Each time I remember her, she stays alive. But, no matter how much you have, it ain't enough. You were willing to give her a cure, while you had already filled her life with your poison.

She'll never forgive me. She's gone.

...

Wake Up—

No, don't think about what's ruined and lost. Think about the details.

Think about Lindblum's wind, how it carries the scent of pine and rose out a funeral store up there. Pine and rose... How I'd like to be buried in a grave filled with these.

Think about the mourness, contempt and grief underneath. Even the clouds look so sad, so dark and morbid to watch. A storm is about to crash, but it never does. It's afraid of doing what's of itw own nature. It never cared for the trees it burned, why would it care about doing any harm right now? There's nothing left for me in this city. Nothing, but revenge. No, don't say that. Think about how details live in detail. Oil, grease, coffee, sweat, tar, anything that comes from below. From normal people.

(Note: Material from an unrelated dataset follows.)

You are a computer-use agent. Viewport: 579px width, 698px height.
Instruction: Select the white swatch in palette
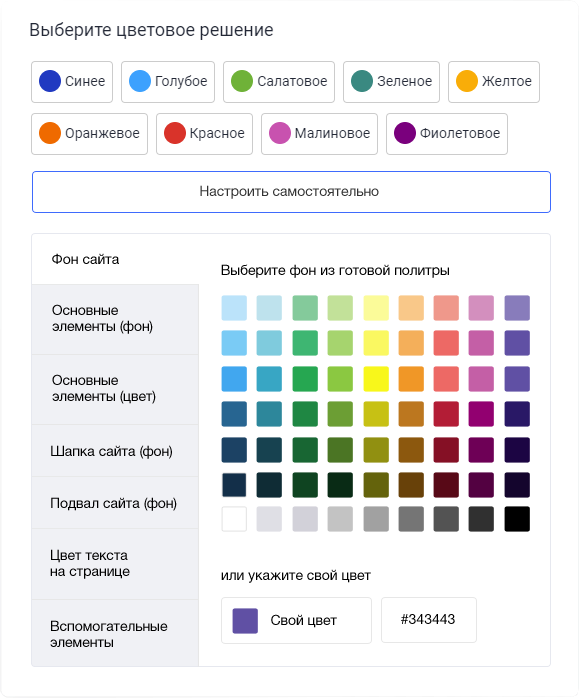[x=234, y=519]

Look at these, passing by as if the world never ended before them. As if those windows haven't broken and cut their kids in a half. As if roots and seeds of evil haven't sprouted once at the middle of the street.

And they never did. They never cared. Why should I? It was all a dream. I know it was not, so do Freya. She was the woman of dreams, not only mine. She could jump heights, right? But always landed on the same floor instead of flying away. Fly away, like the dove. Hair white as a dove, falling each day. I might be crazy. Crazy ain't the best of words, but fits. Another one of these nights spent without closing your eyes, for sure. It's easy to blame something, someone other than you... you have power, enough to fool yourself to make the rest feel better. The rest be damned. She cared for the rest, was born in a land of rests.. damn! Each time of the day, these thoughts come back to you. They're back, so what? I share the only size of a double bed. Soon as you roll to the other side, you still remain empty.

...I can't take it anymore. It's time.


Radiohead - Planet Telex


Well, it is time.

From the window, only the floating rivers are seen, and the water who once poured at the window meets your face. So does the wind. To go upstairs, almost vanishing in thin air... You moved so fast out of bed, without dropping or pulling anything on your way.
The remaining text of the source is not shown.